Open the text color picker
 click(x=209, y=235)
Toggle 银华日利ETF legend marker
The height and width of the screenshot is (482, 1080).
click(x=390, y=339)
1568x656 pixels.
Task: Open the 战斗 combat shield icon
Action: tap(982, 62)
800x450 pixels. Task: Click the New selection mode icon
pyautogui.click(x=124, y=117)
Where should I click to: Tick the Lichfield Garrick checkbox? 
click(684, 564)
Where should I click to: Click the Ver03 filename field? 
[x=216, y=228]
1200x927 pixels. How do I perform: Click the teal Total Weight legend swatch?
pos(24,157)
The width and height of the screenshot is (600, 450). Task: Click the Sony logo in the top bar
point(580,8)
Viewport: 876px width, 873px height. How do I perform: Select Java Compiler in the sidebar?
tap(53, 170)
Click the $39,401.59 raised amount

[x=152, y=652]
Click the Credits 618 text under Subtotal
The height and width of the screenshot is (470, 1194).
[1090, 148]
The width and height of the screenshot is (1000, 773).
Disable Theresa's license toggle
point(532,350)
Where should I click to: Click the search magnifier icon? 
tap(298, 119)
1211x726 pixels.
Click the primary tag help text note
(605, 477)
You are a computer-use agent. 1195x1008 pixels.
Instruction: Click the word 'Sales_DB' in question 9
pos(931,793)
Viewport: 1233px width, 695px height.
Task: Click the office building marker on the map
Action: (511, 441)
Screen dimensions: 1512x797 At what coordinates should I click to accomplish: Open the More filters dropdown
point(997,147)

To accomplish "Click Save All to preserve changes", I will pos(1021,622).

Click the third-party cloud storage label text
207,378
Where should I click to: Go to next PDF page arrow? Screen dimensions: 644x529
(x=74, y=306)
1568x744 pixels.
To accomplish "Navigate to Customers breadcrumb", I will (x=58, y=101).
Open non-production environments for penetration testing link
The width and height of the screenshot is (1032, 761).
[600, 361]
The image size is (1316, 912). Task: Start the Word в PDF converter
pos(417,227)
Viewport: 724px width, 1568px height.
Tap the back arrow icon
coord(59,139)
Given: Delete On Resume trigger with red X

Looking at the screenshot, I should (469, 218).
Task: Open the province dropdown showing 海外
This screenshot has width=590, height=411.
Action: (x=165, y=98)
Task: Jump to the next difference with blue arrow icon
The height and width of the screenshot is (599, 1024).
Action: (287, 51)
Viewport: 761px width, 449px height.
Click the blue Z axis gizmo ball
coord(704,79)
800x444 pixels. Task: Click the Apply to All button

---

After locating the line holding "Click the third-party" above, output exactly that line and every line after it through the line holding "Task: Jump to". Include nothing else.

Click the third-party cloud storage label text
207,378
Where should I click to: Go to next PDF page arrow? Screen dimensions: 644x529
(x=74, y=306)
1568x744 pixels.
To accomplish "Navigate to Customers breadcrumb", I will (x=58, y=101).
Open non-production environments for penetration testing link
The width and height of the screenshot is (1032, 761).
[600, 361]
The image size is (1316, 912). Task: Start the Word в PDF converter
pos(417,227)
Viewport: 724px width, 1568px height.
Tap the back arrow icon
coord(59,139)
Given: Delete On Resume trigger with red X

Looking at the screenshot, I should (469, 218).
Task: Open the province dropdown showing 海外
This screenshot has width=590, height=411.
Action: (x=165, y=98)
Task: Jump to the next difference with blue arrow icon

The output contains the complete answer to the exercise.